ロシアでは信じられないことがたくさんあります。一番、私たちからみて考えられないのはいまだにワイロ文化がはびこっていることです。大学でも難しい試験で通らなさそうな予感がしたら先生に先にお金を積んで通してもらうことがあるわけです。けしからんことですが、未だにロシアはこのようなことがあります。しかもそれが、ある意味、当たり前のことなのです。この国にいると真面目であることの意味がよく分からなくなることがあります。ロシアの常識は日本の非常識、そしてその逆もまたしかりです。

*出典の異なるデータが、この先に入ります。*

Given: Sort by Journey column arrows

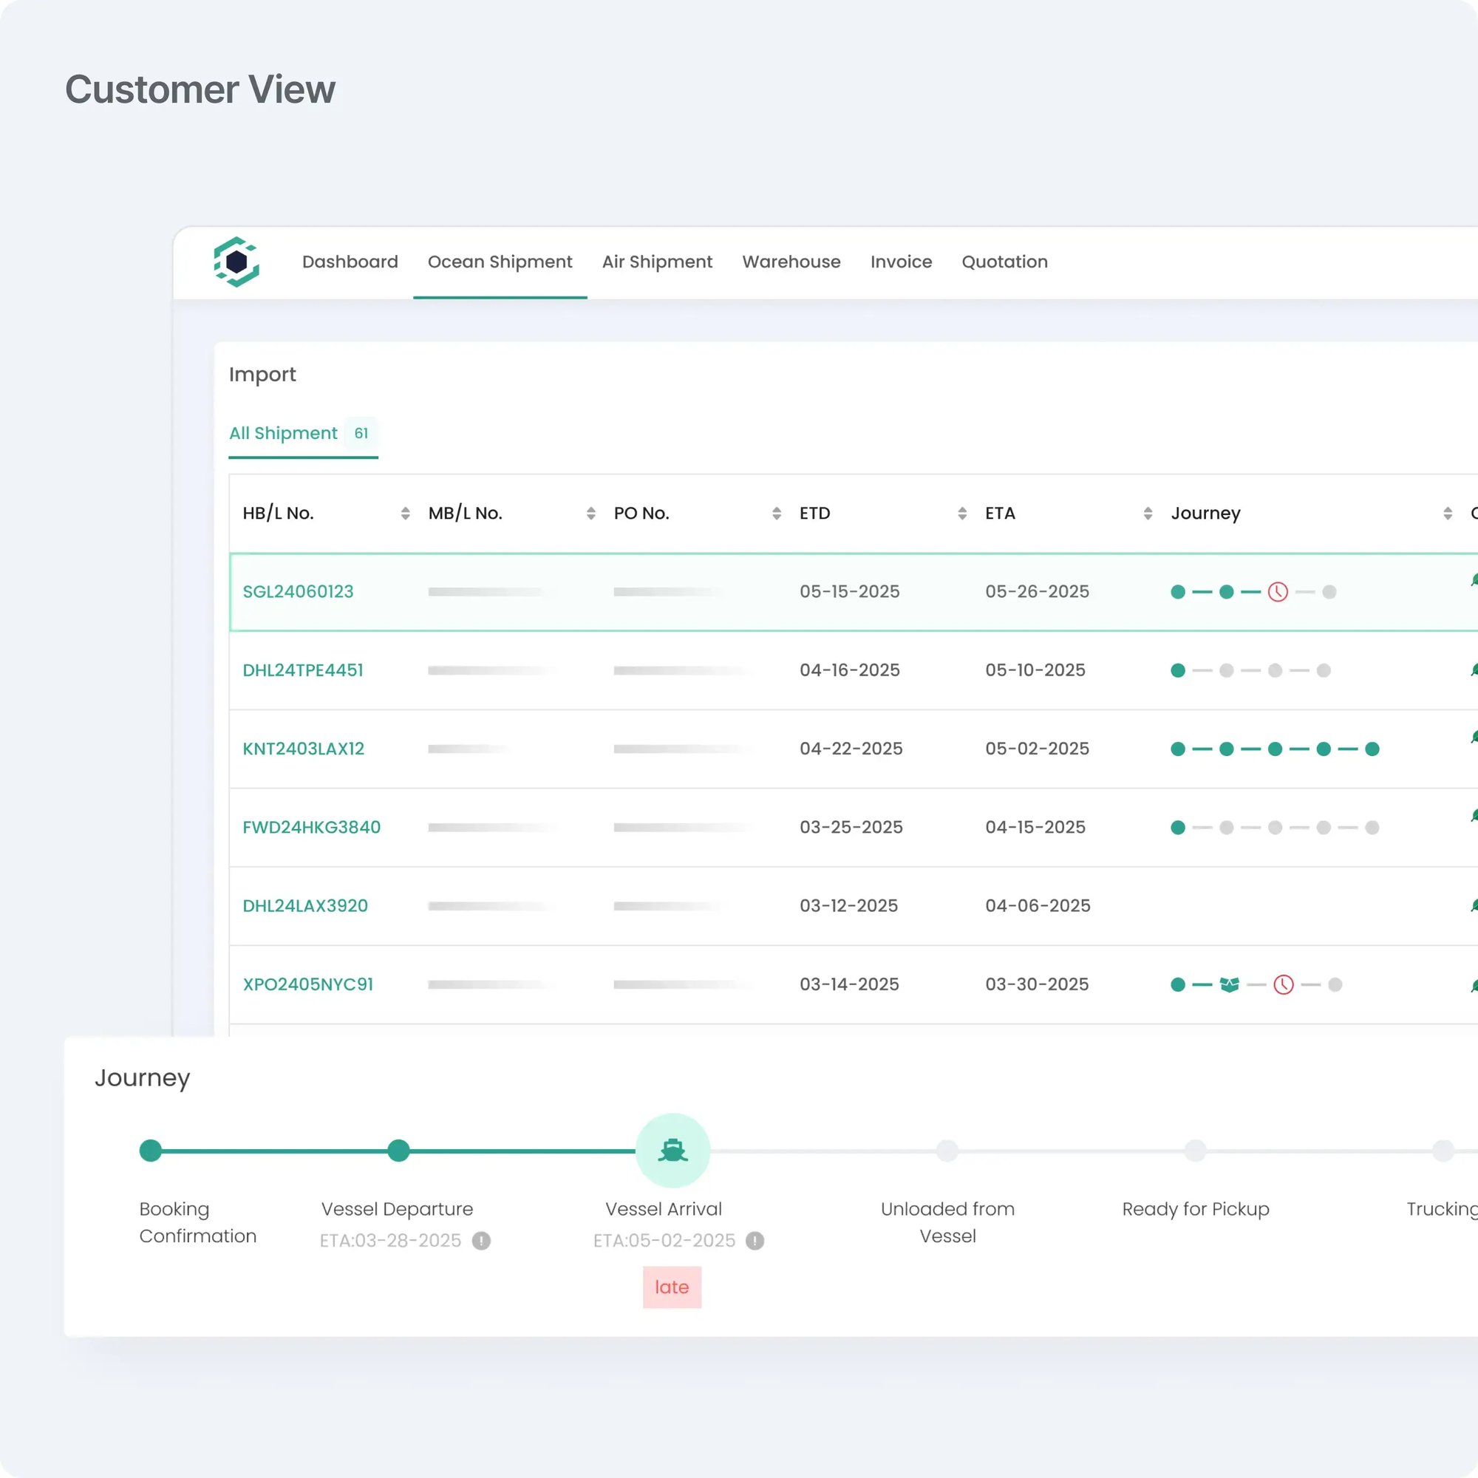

ロシアにいると、時に真面目であることの意味を再考したくなります。かつては共産主義でしたから、どんなに自分が頑張っても給料はあがらないわけです。サボっていても頑張っていても同じ給料なわけです。日本人にとっての、頑張ると、ロシア人にとっての頑張るが違うような気がしてなりません。日本で形成された常識とロシアで形成された常識は全く違うわけですから、異文化の人間が付き合う時に、もちろん摩擦が起きるわけです。土台が違う人と争っても平行線をたどるだけです。

人は恐ろしいもので、非常識だなと思ったものでも、その一見、非常識と見えるものが何度も何度も繰り返されて出現すると、諦めにも似た形で常識に転化します。毎日働くことが美徳という常識も、週一度しか働かない人がたくさんいると別に週一しか働かなくてもいいやと思うようになってしまうわけです。

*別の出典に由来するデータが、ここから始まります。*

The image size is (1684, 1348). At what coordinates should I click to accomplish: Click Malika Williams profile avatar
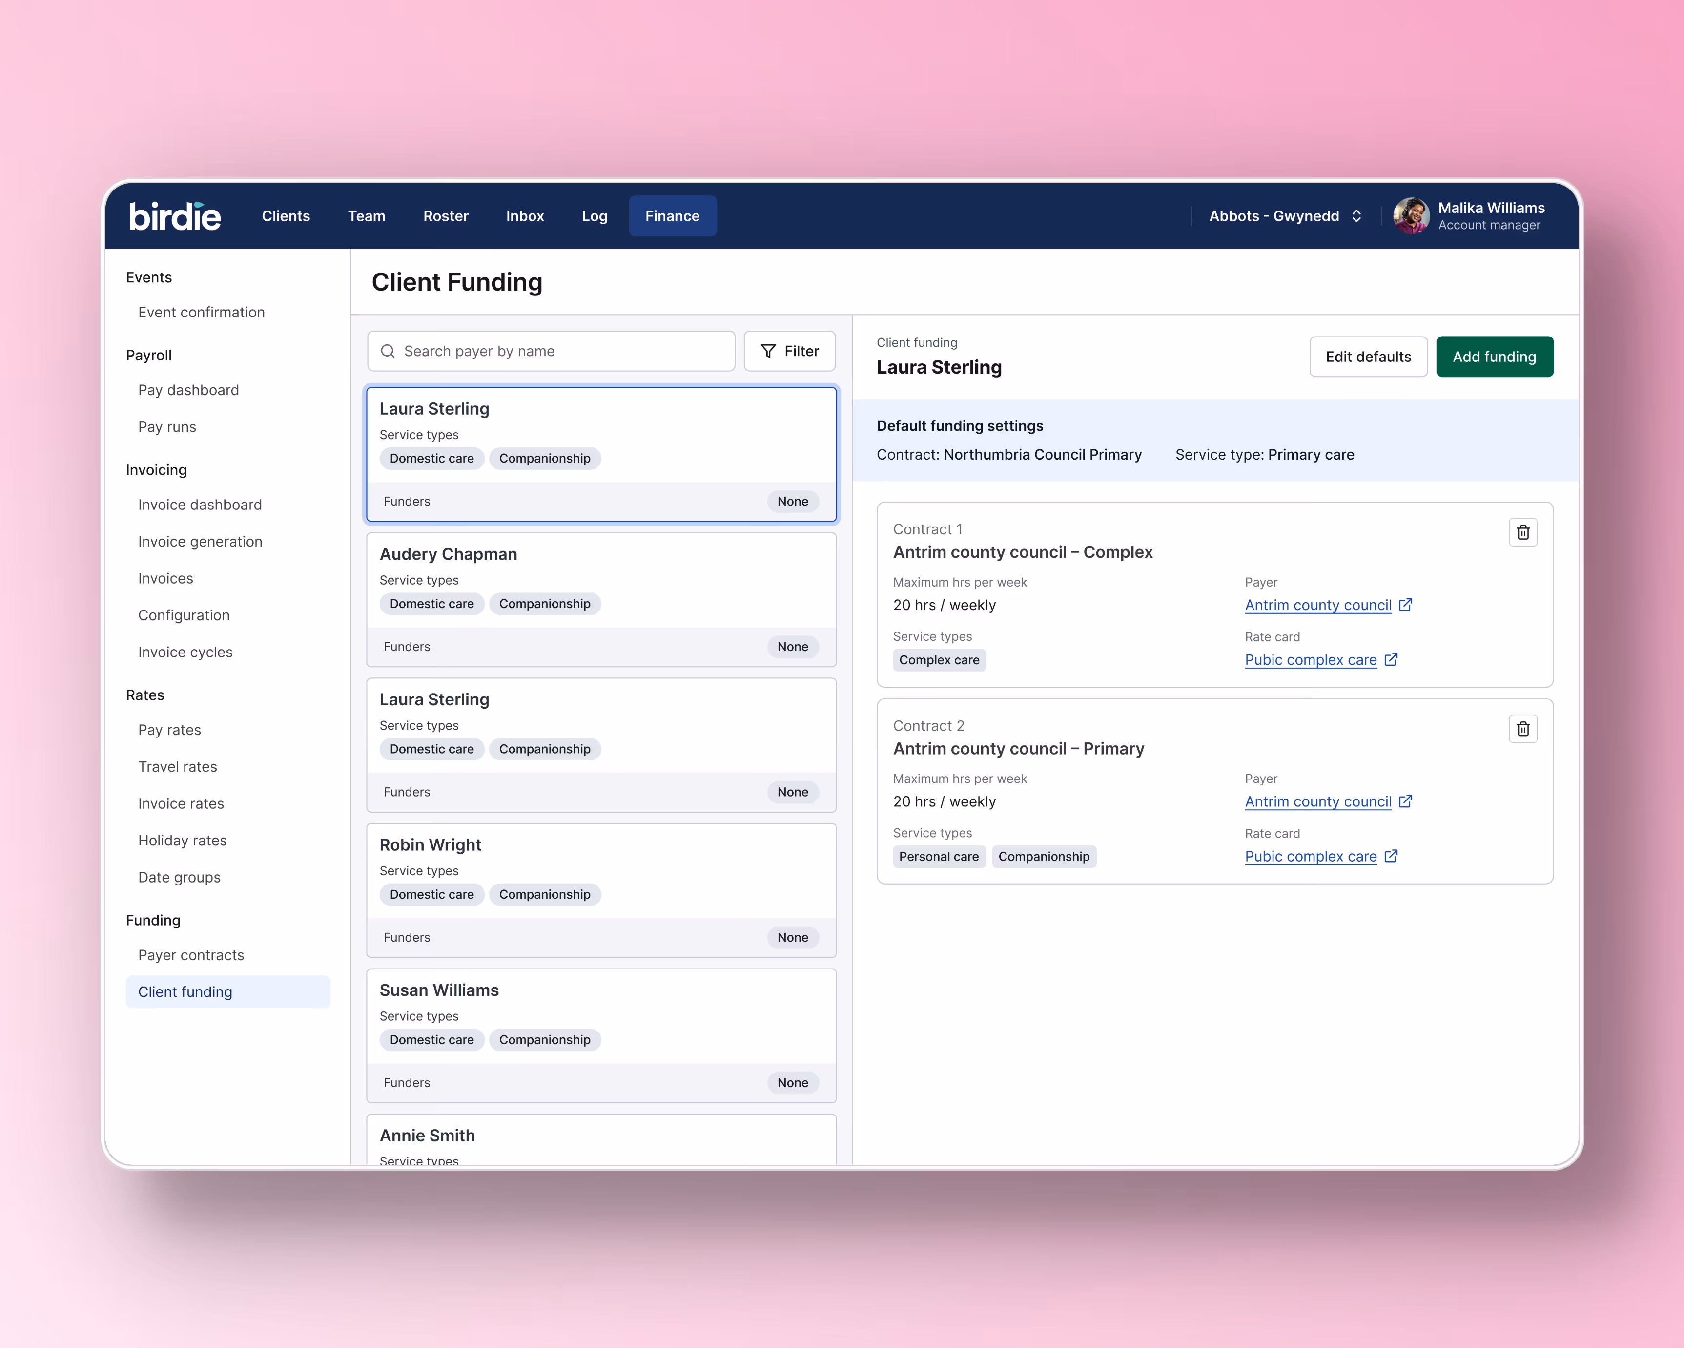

こうなると、環境は意志よりも強いという絶対原則が働きます。郷に入ったら郷に従えとはよく言ったもので、私たちは完全に環境に染まってしまうのです。自らが自分にとって何が常識かを選びとって行く必要があります。たいていは、環境という名の多数決に埋もれてしまいますが、自分にとって何が正しいかを自分で決めて行く必要があります。

日本だけにいると、日本の環境=常識と刷り込まれてしまいます。ですので、どこかの瞬間で強制的に自分の常識をいい意味で崩壊させるために外にでることを強くオススメします。そうすることで、自己の創造的破壊が生まれます。

言語は文化の表現者である。(Language is the bearer of culture.) といいます。ただ、記号としての語学だけ学んでいても文化が伝達されません。時間を見つけて海外に飛び出すのが一番いいですが、それが叶わない人もいるでしょう。ならば、日本にはひっきりなしに訪日外国人が訪れていますので、彼らとの接触からも文化を吸収するきっかけを掴めるでしょう。一番手っ取り早いのは、外国語で日本語を教えればいいのです。そうするだけで、あなたには断りきれないほどの外国人が群がってきます。無論、言語も文化も同時に享受できる絶好の機会です。

今後、日本は人口減少の一途を辿ります。ということは日本人だけに特化したマーケットだけでは天井が見えているのです。ですので、好きとか嫌いとか言っている場合ではなく、直接、間接を問わず外国人との関係を未来に向けて構築する必要があります。急速に進む国際化の中で今から教養レベルでも実践レベルでも構わないので世界に目を向けて行きましょう。そのためにはまず何らかの語学をやっていくと決めたらいいと思います。